I'm interpreting this not as a "catch ai submissions gotcha" tool, but as a "last pass in review catch mistakes AI made that i may have missed" tool. Having more linters is a good thing IMO (I say this as someone who doesn't use AI to generate code, but works with people who do and has to review a lot of AI generated code)
- DRY principle violations, multiple definitions of the same helpers or utilities.
- Changes that deviate from existing patterns and architecture already in the code, especially in nearby and related code
- Comments that add no context or simply restate the field name.
- Naming violations (enterprise factoryfactoryabstraction stuff, excessively long names, overly technical names, banned words like “seam”, “durable”, and no-value-qualifiers like “SaveGame” -> “Save”).
- Tests that check implementations instead of correct business behavior.
- Overly backwards-compatible unless asked for (this one is incredibly hard to keep under control, as AI loves to guard everything even if the previous code was never deployed and thus there is no contract break)
- Un-necessary guard code (this is hard to control, most common case is the AI not relying on the serializer error handler and instead adding guards that the library already handles)
- Changing public API contracts without express permission to do so (depends on the code, eg a library JAR or versioned REST service)
- Meta references to previous code versions, to tasks or todos, or to instructions and other non-code context (e.g you tell the AI the adder should ignore negative numbers and that meta fact enters the comments or code)

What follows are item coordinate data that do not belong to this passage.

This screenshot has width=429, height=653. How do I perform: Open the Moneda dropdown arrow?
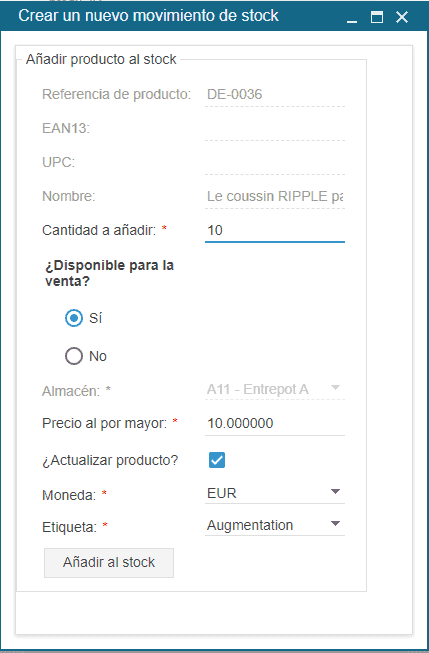coord(335,492)
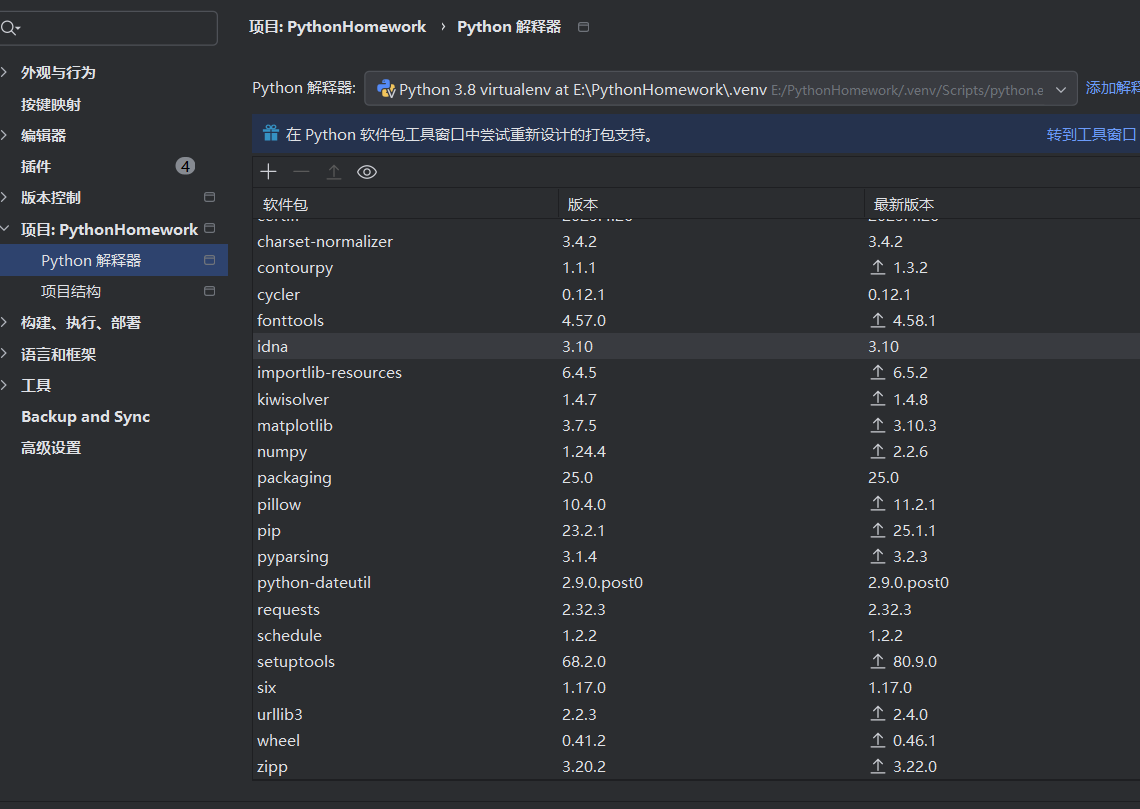This screenshot has height=809, width=1140.
Task: Click the settings search field
Action: click(x=110, y=28)
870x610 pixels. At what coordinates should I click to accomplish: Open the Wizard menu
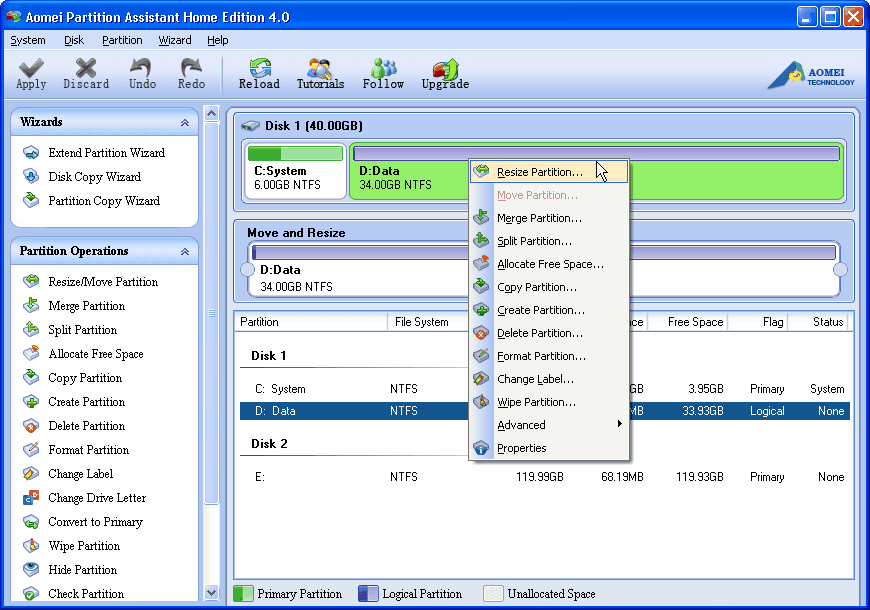pyautogui.click(x=175, y=40)
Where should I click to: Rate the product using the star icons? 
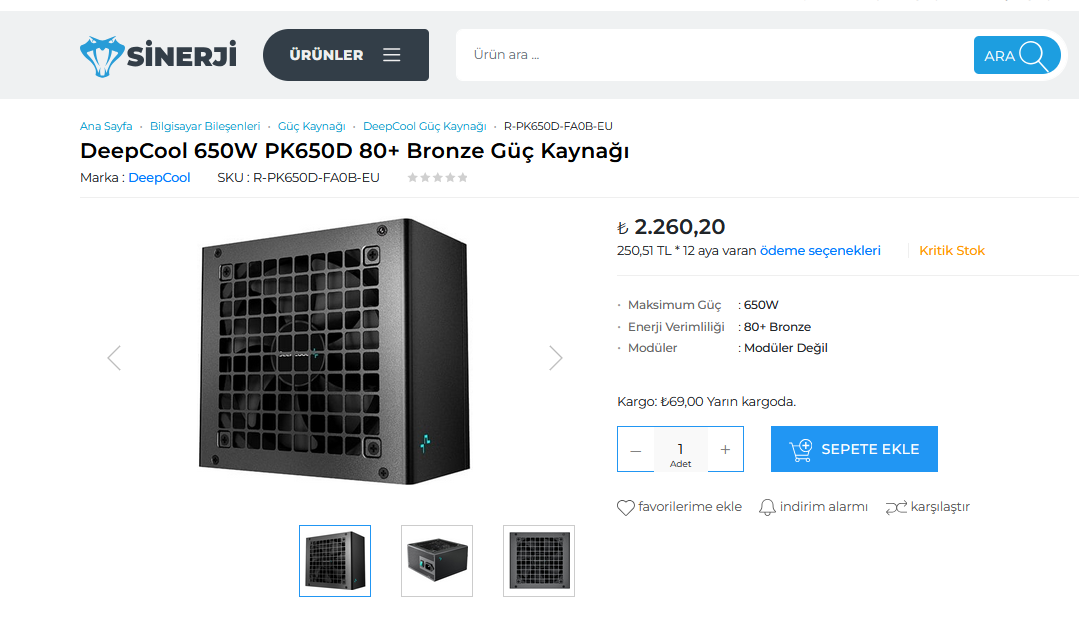[437, 178]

I usually hand review all changes myself but it’s incredibly tedious so I try to first pass with the review agent until it comes back clean. I hate wasting tokens on it though.
(Not that I think you didn't probably already know that.)
Everyone should be doing regular code reviews and this helps a lot.
This has bitten me a couple of times, and it’s surprisingly annoying to nudge agents into good/resilient patterns or identify situations that should fail loudly, at least in my experience. The retry mechanisms they come up with on their own are often pretty terrible as well.
I’ll note, though, that I have seen this from human engineers plenty of times, and at least the AI usually adds some logs rather than just totally silently absorbing an exception!
This made me chuckle.
Cool tool, the dead code checks can be very helpful. I’ve seen Claude leave unused functions when iterating which always frustrates me.
> Don't post generated comments or AI-edited comments. HN is for conversation between humans.
I'd love for it to have flags for Pi and Crush too :)
One real bug tho:
> [ERROR] Imports "mdast" but it's not declared in package.json
A type-only import like `import type { Blockquote, RootContent } from 'mdast';` is actually acceptable if `"@types/mdast": "^4.0.4"` is included in the package.json.
One funny thing I see it doing is deleting seemingly random comments lines, for example if a file has a comment that spans multiple lines but doesn’t use a multi line comment syntax. It just chooses one at random transforming the once useful comment into slop.
I'm additionally concerned about removing the LLM's voice to begin with, as though an LLM may far overuse specific words and phrases, so too do individual authors. Reducing an LLM towards the average author would result in an 'average' voice, paradoxically unlike any specific author.
I am currently doing research on something very similar over the summer but more towards the detection as opposed to the generation side - I'd love to discuss this with someone in the field if you had a few minutes sometime!
I wouldn’t say they fixed it. Rather it was an intentional choice to put an anime girl on websites unless you paid for the product.
Concentrate on code quality, and whether it does what it needs to do. Not whether it was written by AI or not.
They certainly do in my experience. Maybe you've been lucky and haven't worked with really messy programmers.